I was inspired to write this post today because of a podcast I listened to earlier today that also inspired me to get more proactive, assertive and empowered about my health. I'm a big fan of Jillian Michaels of Biggest Loser fame and I have been listening to her podcast in the car lately. In a recent episode, she was joined by Dr. Van Herle (the endocrinologist she worked with on Losing It) and something about the knowledge and passion and all the major issues they were discussing just inspired me to get my butt to the doctor! My neuro nags me every visit about finding a primary care physician, and it's been on my to-do list (the place tasks go to die, usually) for ages. Now's the time. Next week, I'm going to make appointments with an internist, a gynecologist, a dentist, and an optometrist! It's time to think big picture with my health. Managing MS is only one piece of the puzzle. My MS has actually made me more grateful for my body than I've ever been. I want and need to take care of it. It's a monumental task, but I'm feeling up for it!

I'm off for a week in Colorado to visit some family. The breathtaking scenery out there is always a huge inspiration as well. I can't wait to get out hiking in the mountains and really put this body to use!

Garden of the Gods  ~ Colorado Springs, CO
CLICK ON THIS PIC TO SEE IT LARGER. YOU WILL NOT REGRET IT!!

Sunday, March 13, 2011

MS =

It's been over a month since I've posted, oopsie!
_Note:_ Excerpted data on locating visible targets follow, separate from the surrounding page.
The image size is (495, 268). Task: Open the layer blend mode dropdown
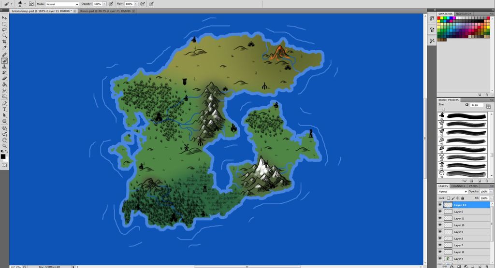point(452,192)
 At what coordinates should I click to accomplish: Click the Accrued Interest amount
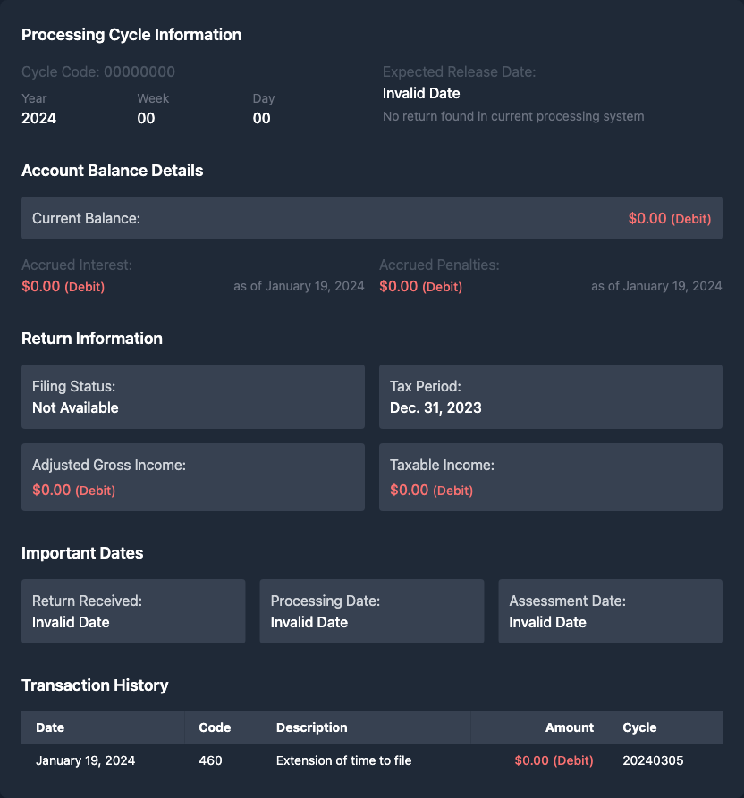point(63,286)
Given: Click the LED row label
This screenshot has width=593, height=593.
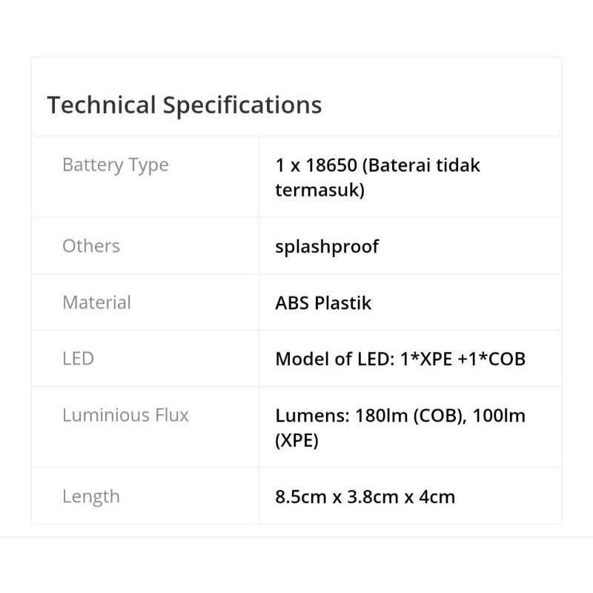Looking at the screenshot, I should point(78,359).
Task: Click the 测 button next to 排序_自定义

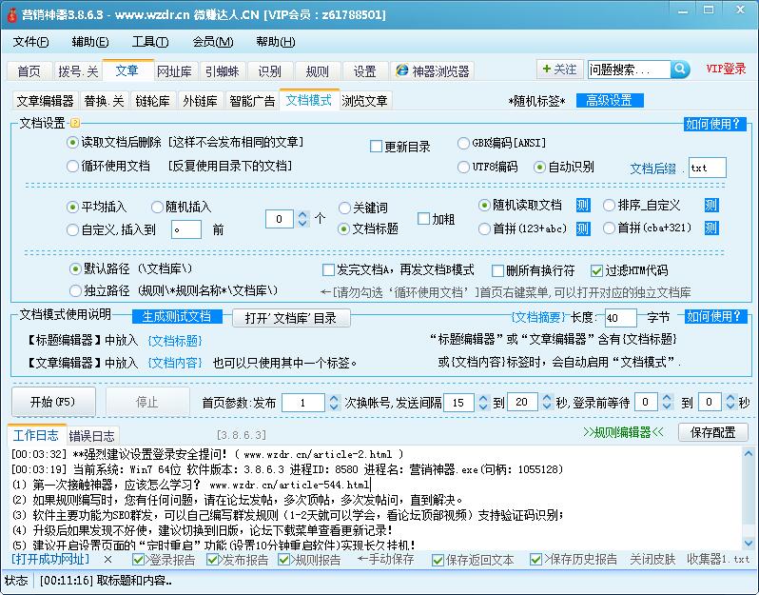Action: pyautogui.click(x=710, y=205)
I have been working on a few different posts, but they're still in the draft stage, as I have a lot to say and want to say it well. Hopefully, I'll get them done soon. In my defense, it's been an abnormally busy stretch for me.

Speaking of being busy, MS Awareness week flew right past me. Not that I usually do anything to commemorate the week, but I thought I might at least put up a Facebook status or something this year. I want to get more involved in MS activism, and I know that awareness is important. After all, I didn't really know the first thing about the disease until I was diagnosed myself.

My schedule for this last week or so really highlights for me what MS is in my life. My pre-MS self and probably most of my peers would look at my schedule for this past week and laugh at how easy, relaxing and relatively stress free the week would be. To me, however, this week was utterly exhausting and I feel like it was a monumental achievement to make it through to the end. In order to make it through, I had to carefully adjust my medication regimens and do my best to get as much sleep as I could, while avoiding many activities I would normally do in an average day. I think that to an unknown outsider, I would have successfully passed for a healthy young professional, which I suppose was my goal. Behind the scenes, though, I was doing a careful MS-choreographed dance.



I'm not going to answer the question posed by my subject line, a reference to the current MS Society campaign. That would require a less fuzzy brain. So, this is not my "official" answer, but for me one thing that MS equals is a choreographer. It determines the dance, but I'm still the dancer. And you better believe I'm going to stretch to the limits of creativity and artistry within the confines my choreographer sets!

(OK, actually that's not too bad. I kind of like it. Good work, fuzzy brain!)